■ Directions ■
The output should be every line below that includes the word "each".

■ Provided records ■
:::::

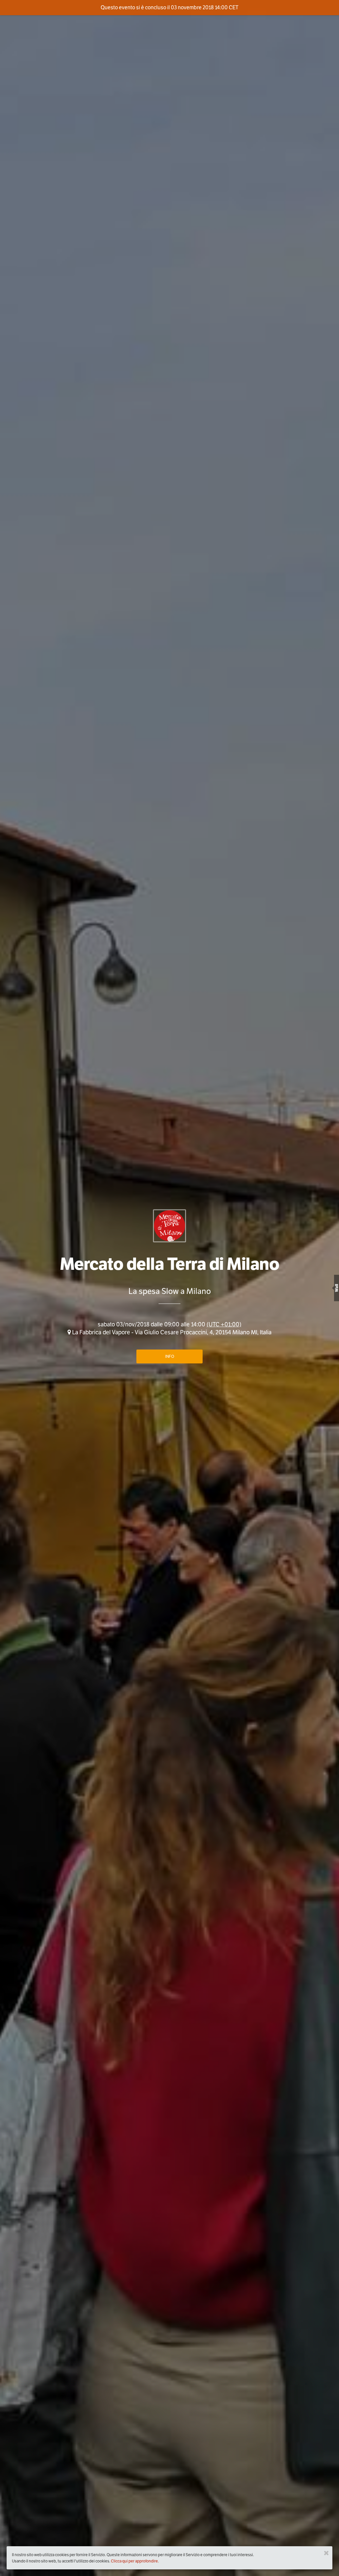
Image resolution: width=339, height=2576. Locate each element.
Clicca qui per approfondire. (135, 2560)
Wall (336, 1288)
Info (169, 1356)
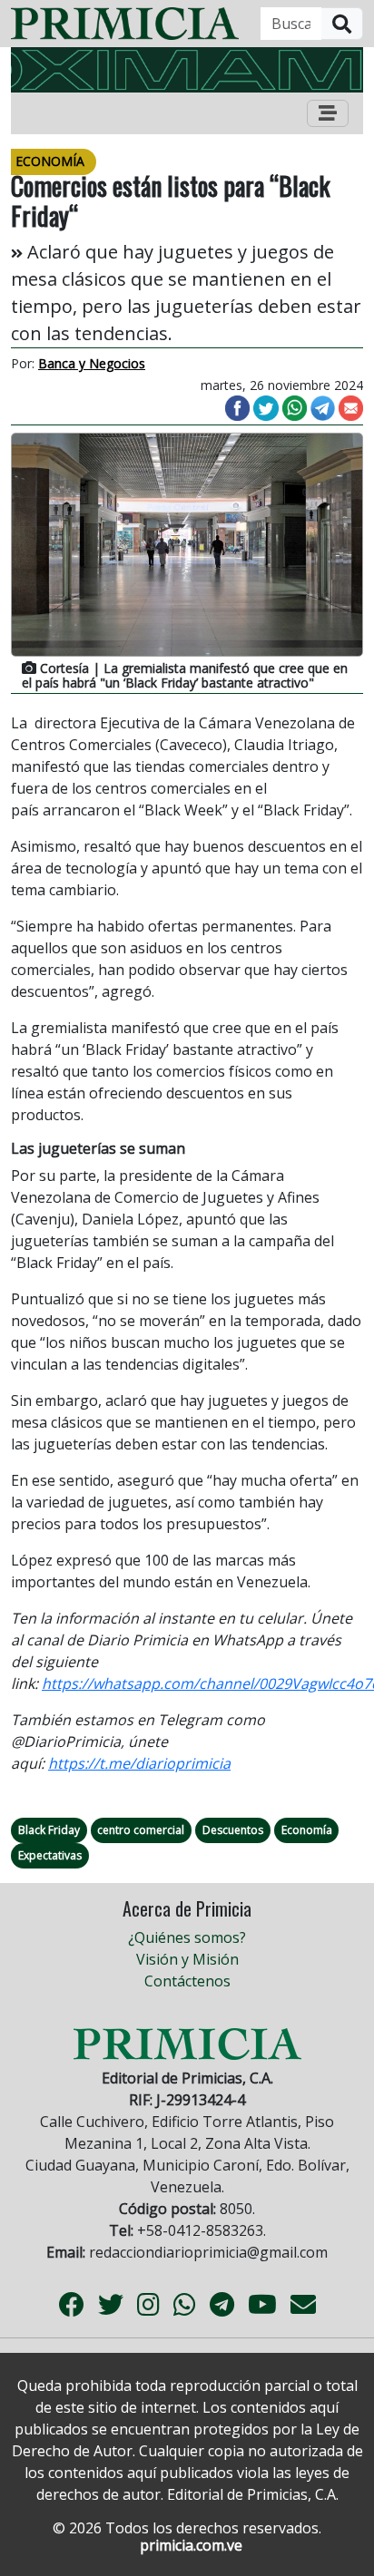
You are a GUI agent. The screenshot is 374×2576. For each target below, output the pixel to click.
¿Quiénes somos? (187, 1937)
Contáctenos (187, 1981)
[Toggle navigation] (328, 113)
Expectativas (50, 1855)
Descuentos (232, 1830)
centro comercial (140, 1830)
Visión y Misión (187, 1959)
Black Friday (49, 1830)
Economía (306, 1830)
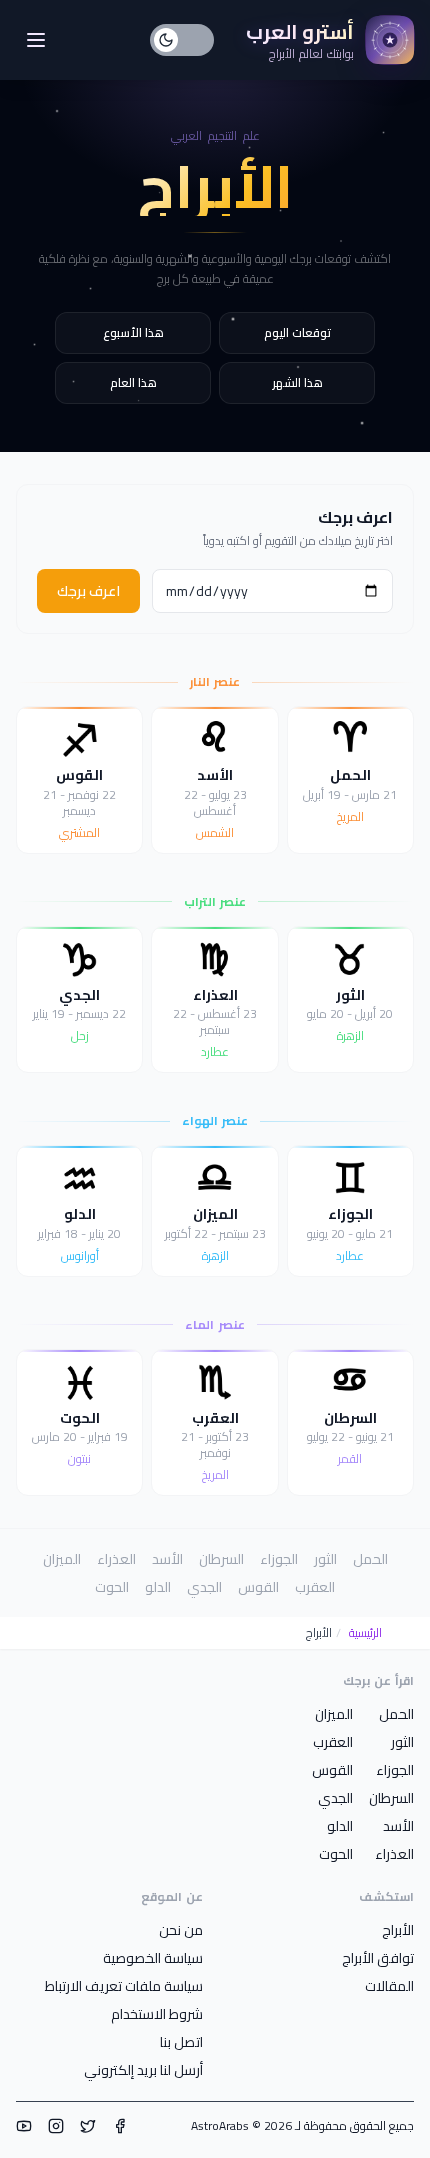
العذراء (116, 1559)
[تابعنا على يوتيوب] (24, 2126)
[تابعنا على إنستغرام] (56, 2126)
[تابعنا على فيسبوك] (120, 2126)
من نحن (181, 1930)
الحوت (112, 1587)
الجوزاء (279, 1559)
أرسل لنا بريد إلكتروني (143, 2070)
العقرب (315, 1587)
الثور (325, 1559)
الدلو (158, 1587)
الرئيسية (365, 1633)
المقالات (389, 1986)
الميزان (62, 1559)
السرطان (221, 1559)
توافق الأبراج (378, 1958)
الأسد (167, 1559)
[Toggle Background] (182, 40)
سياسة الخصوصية (153, 1958)
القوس (258, 1587)
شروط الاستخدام (157, 2014)
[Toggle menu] (36, 40)
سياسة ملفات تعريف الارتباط (124, 1986)
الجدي (204, 1587)
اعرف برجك (88, 591)
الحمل (370, 1559)
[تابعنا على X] (88, 2126)
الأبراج (398, 1930)
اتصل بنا (181, 2042)
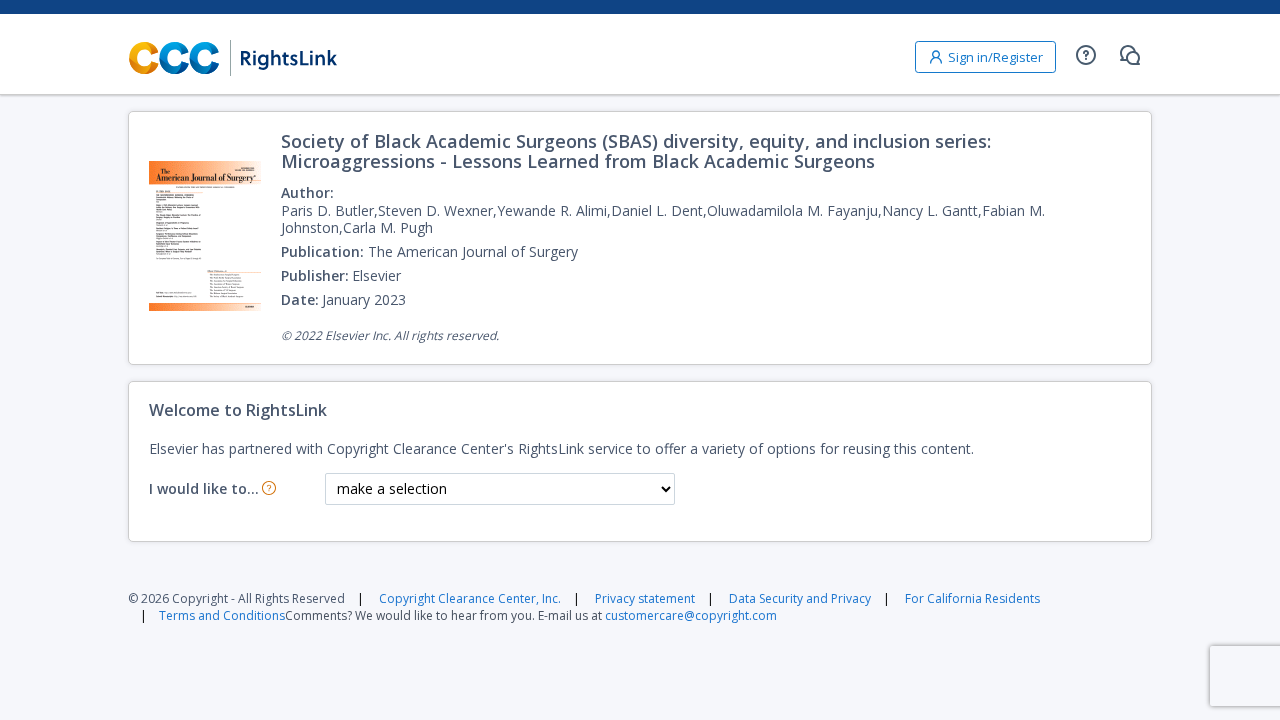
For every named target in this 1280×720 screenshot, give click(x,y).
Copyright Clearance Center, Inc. (470, 598)
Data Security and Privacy (800, 598)
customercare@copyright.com (691, 615)
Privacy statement (645, 598)
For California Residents (972, 598)
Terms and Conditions (222, 615)
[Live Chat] (1130, 55)
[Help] (1086, 55)
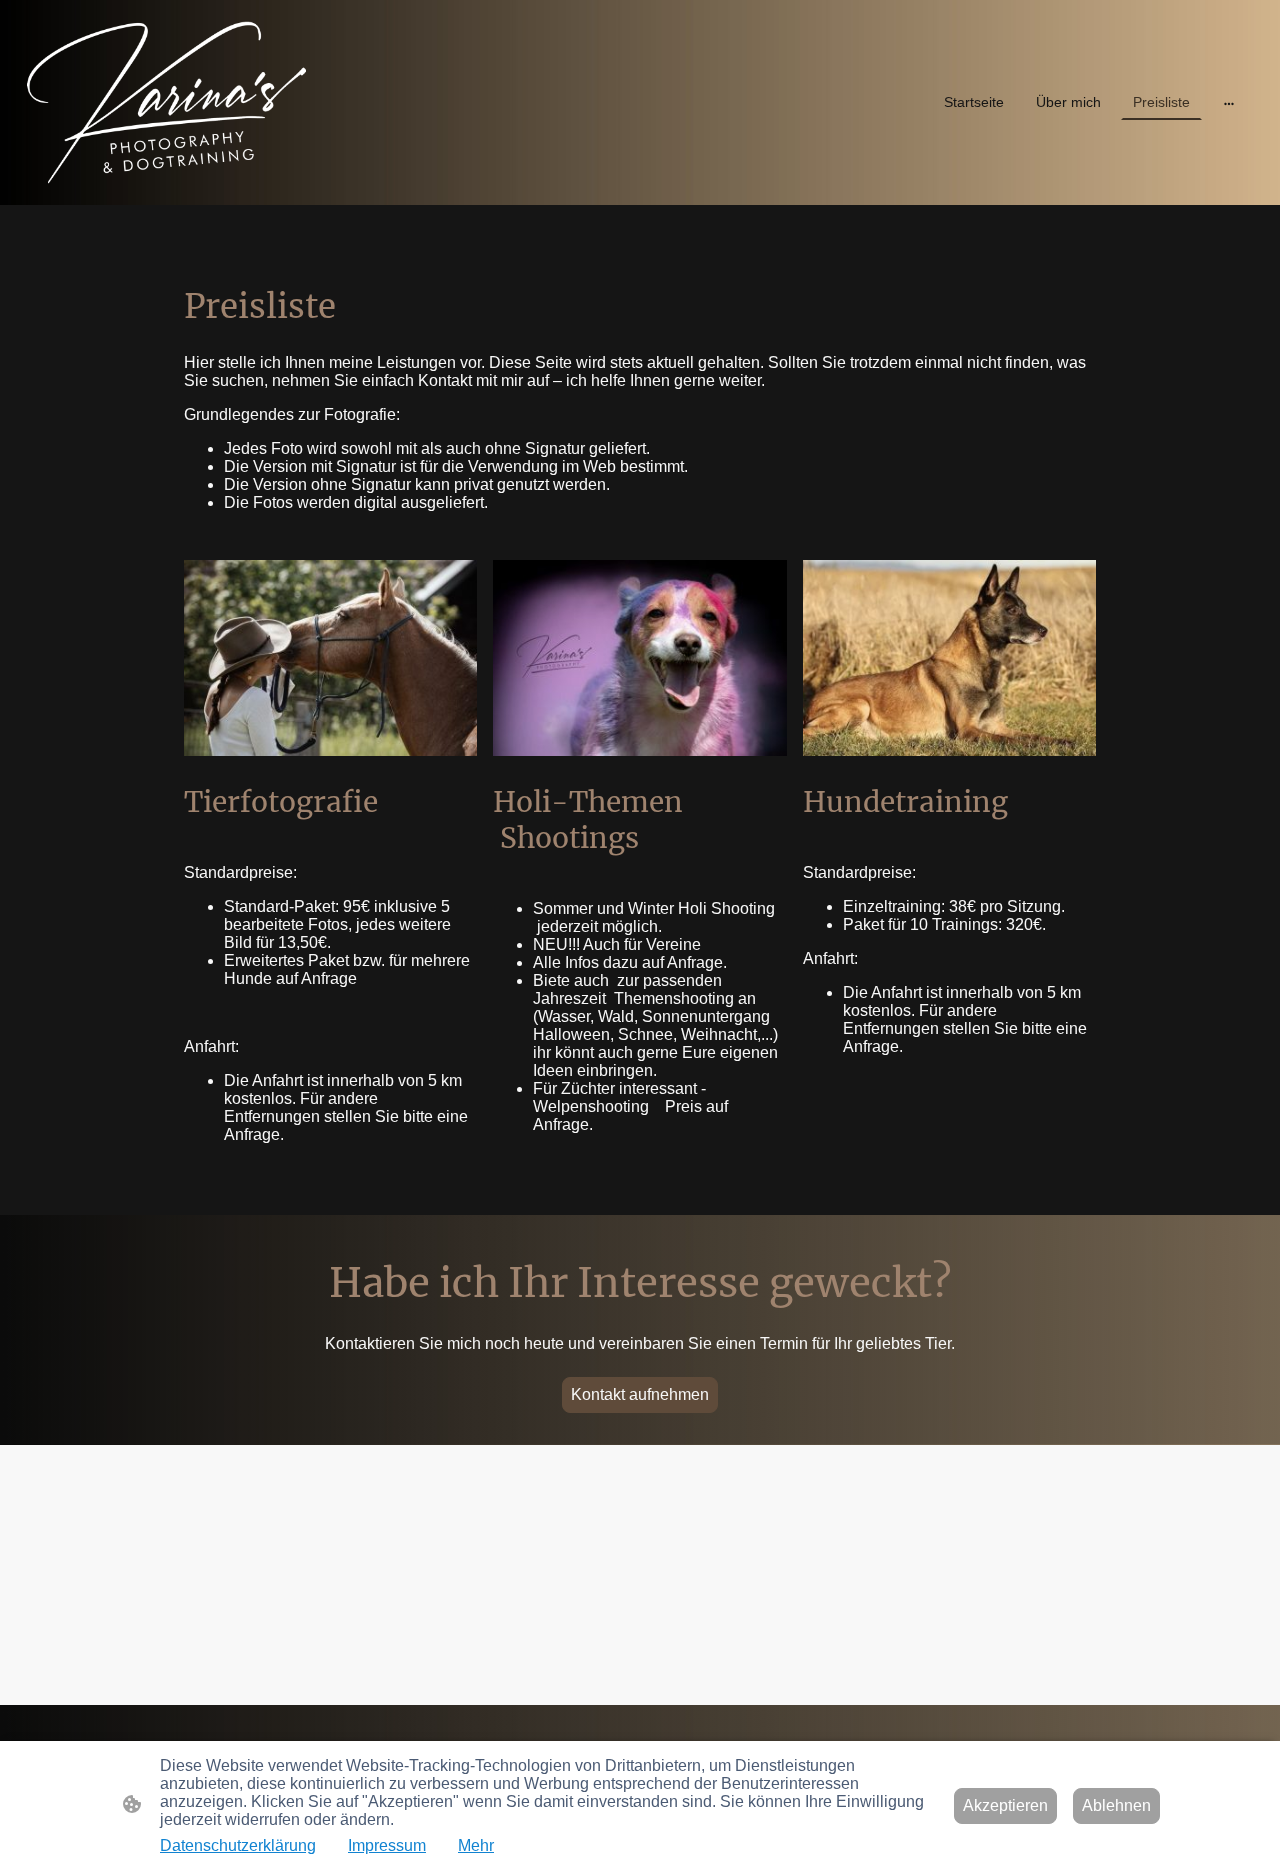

:::::

■ Answer to this task ■
Image resolution: width=339, height=2576. Locate each element.
You are a GUI agent. The screenshot is 374×2576. For each target below, output the pixel to click.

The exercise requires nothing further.